Em meio à profusão de obras de e sobre Vygotsky e seus colaboradores que vem sendo publicadas recentemente, esse livro destaca-se como um documento precioso, por dizer respeito exatamente a um dos tópicos mais centrais na abordagem vygotskiana: o desenvolvimento humano. Em três ensaios independentes (dois escritos por Vygotsky e o terceiro por Luria), publicados originalmente em 1930, os autores exploram separadamente os três planos genéticos que, interrelacionados, concorreriam para o desenvolvimento psicológico do ser humano: a filogênese, a sociogênese e a ontogênese. O primeiro ensaio focaliza o comportamento de primatas não-humanos, especificamente o chimpanzé, buscando explorar as características dos animais que seriam evidência do desenvolvimento inicial da espécie humana e, ao mesmo tempo, diferenciar o homem dos outros animais. Embora os chimpanzés já utilizem instrumentos (o que seria um pré-requisito para o desenvolvimento cultural humano), lhes falta o trabalho, como forma de relação com a natureza, e a capacidade de produzir e utilizar signos.
No segundo ensaio, o objetivo é compreender o desenvolvimento histórico da espécie humana, desde os primórdios de sua história cultural. Dada a impossibilidade de se obterem dados sobre os primeiros grupos humanos e seu funcionamento psicológico, a melhor fonte para esse estudo histórico seriam os chamados "grupos primitivos" existentes na atualidade. Baseado em dados sobre diversos grupos tribais estudados por etnógrafos, Vygotsky aprofunda a questão da transformação ocorrida nas relações entre linguagem e pensamento, na memória e nas operações numéricas ao longo do desenvolvimento cultural. Encontra-se nesse capítulo talvez a questão mais polêmica deste livro: embora procurando relativizar os conceitos, Vygotsky utiliza explicitamente a dicotomia primitivo/civilizado, muitas vezes aproximando sua argumentação de um evolucionismo cultural extremamente discutível atualmente.
No terceiro ensaio, Luria se move no campo mais ortodoxo da psicologia do desenvolvimento: a trajetória de desenvolvimento ao longo da vida individual, com particular ênfase na infância.
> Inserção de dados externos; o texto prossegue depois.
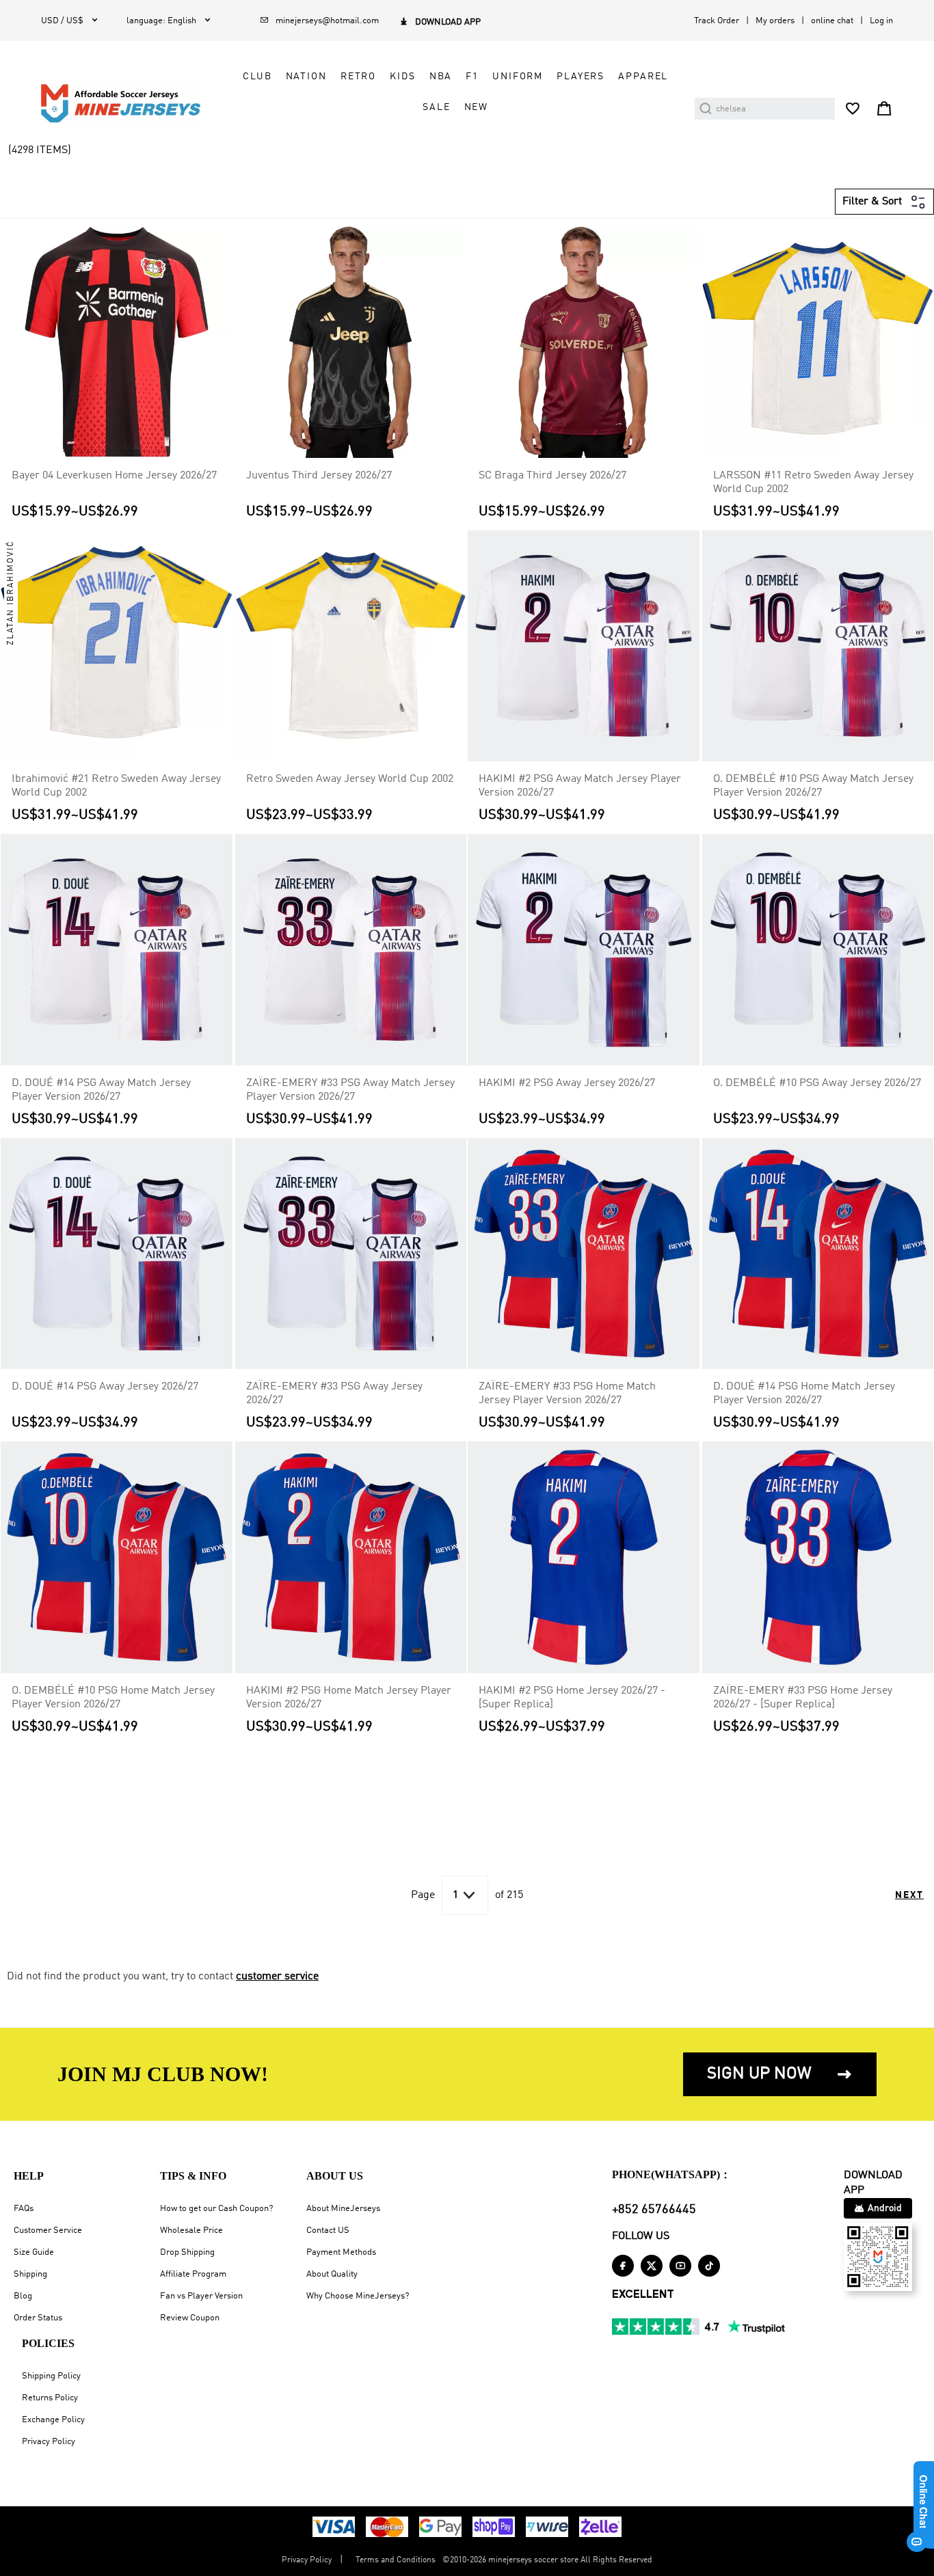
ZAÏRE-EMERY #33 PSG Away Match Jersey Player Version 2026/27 (350, 1090)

Discute vários aspectos do desenvolvimento infantil (memória, atenção, abstração, linguagem e pensamento) e explora questões relativas à deficiência física e mental e à superdotação.
O diálogo denso e instigante que Vygotsky e Luria estabelecem com idéias e autores de seu tempo, ampliado e aprofundado pelo trabalho artesanal dos editores Victor Golod e Jane Knox, faz desse livro fonte especialmente relevante para a compreensão do pensamento desses teóricos russos e, ao mesmo tempo, um interlocutor extremamente vivo de nossas inquietações contemporâneas.